For them “it is necessary to raise a policy that defends the right of blacks to choose the forms of organisation that they themselves want to build: autonomous rights or separation".
The TF comrades think they have found a ready-made answer to what they characterise as the “emergence of the black question” in the USA.
This is drawn from conversations and correspondence between Trotsky and the West Indian-born revolutionary CLR James, as well as other leading figures in the Socialist Workers’ Party (USA) of the 1930s.
Their other authoritative source is the Third International’s “Thesis on the Black Question", developed in the late 1920s.
Trotsky’s remarks are very important for their stress on the need to fight the racism of the white workers, on the importance of being very attentive to the aspirations of the black population and resolutely defending their right to decide their own future ("self-determination").
But Trotsky was far more tentative about whether to advocate a separate state.
He himself inclined to the view that the US blacks were developing, or would develop, into a nation and that this movement would be an important part of the revolution in the USA.
But by his own admission, “he had never studied the question".
Indeed this is revealed in the fact that Trotsky thought the blacks “speak their own Negro language … (which) they naturally fear to speak (…) but when they are free their Negro language will come alive again".
Yet, however sketchy Trotsky’s knowledge of the condition of US blacks was, it is clear from the minuted discussions that when he advanced the slogan of self-determination he was using it in the Leninist fashion: namely, as the right to secede and form a distinct governmental-territorial entity – a state.
Respect and attention to Trotsky’s teachings is essential but, at the same time, the method of historical materialism requires Marxists to make a concrete analysis of changing historical conditions and ideological changes which flow from them.
In a real sense the TF comrades are bad disciples of Trotsky since their analysis takes no account of the most substantial peace time migration in the history of an imperialist country.
Nor do they ponder the significance of the absence of any serious forces calling for a separate state for over half a century – years not of black passivity but of quite remarkable struggles!
Nor can one put this down to the subdued and defensive political aspirations of the black masses as the TF comrades do, doctrinairely following Trotsky’s argument in the 1930s.
From the 1960s to the 1990s, no one can seriously ignore the evidence that black people have been fighting, and will continue to fight, against their exclusion from the democracy and prosperity that the US is supposed to offer all its citizens (the “American Dream").
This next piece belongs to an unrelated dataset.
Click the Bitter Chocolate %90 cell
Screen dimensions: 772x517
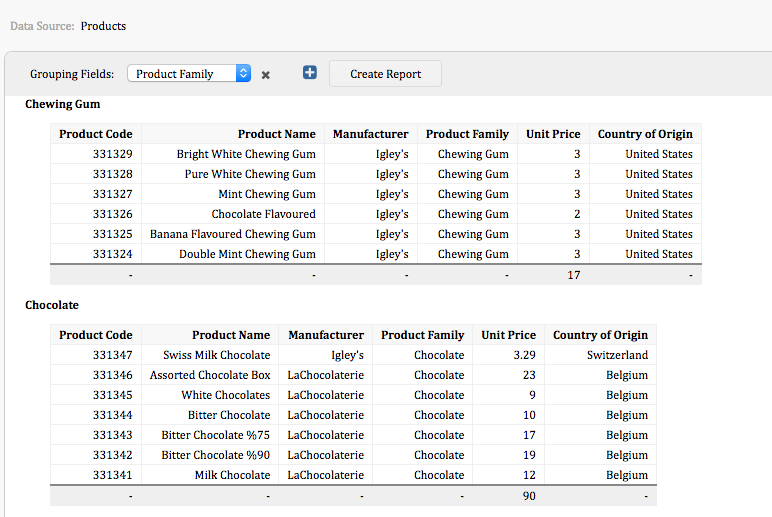[216, 455]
Against this background, the LRCI maintains that the overarching strategy for African-American liberation must start from the existing integration of black workers as part of the US proletariat.
It must go on to seek a much greater unity on the basis of a revolutionary struggle against racism and exploitation. In particular, it means drawing into common action the unemployed or semi-employed of the ghettos.
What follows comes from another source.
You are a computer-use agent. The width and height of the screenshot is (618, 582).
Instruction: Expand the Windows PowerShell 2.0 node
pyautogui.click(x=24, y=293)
This is not an accommodation to the racism still widespread within the white working class, but the only serious challenge that can be made to it.
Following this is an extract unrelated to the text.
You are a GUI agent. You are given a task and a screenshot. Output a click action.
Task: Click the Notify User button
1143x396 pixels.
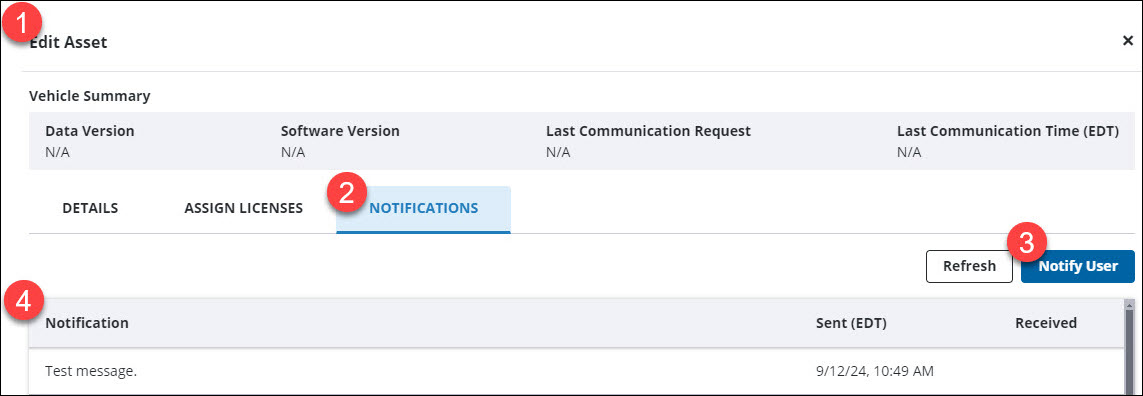tap(1077, 266)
The strategy of “revolutionary integration” allows a wide scope for caucuses of black workers within the unions, for black organisations of the unemployed as well as for armed, disciplined self-defence organisations among African-Americans.
It also allows for a united front with separatist and black nationalist forces whenever they take up a progressive cause and really fight racism rather than running away from it.
In contrast to this, an abstract call for self-determination does nothing to relate to the very real and immediate crisis of political leadership in the African-American population as a whole and its working class in particular.
This crisis is a key, inseparable component of the unresolved crisis of proletarian leadership among the whole of the working class in the world’s most powerful imperialism.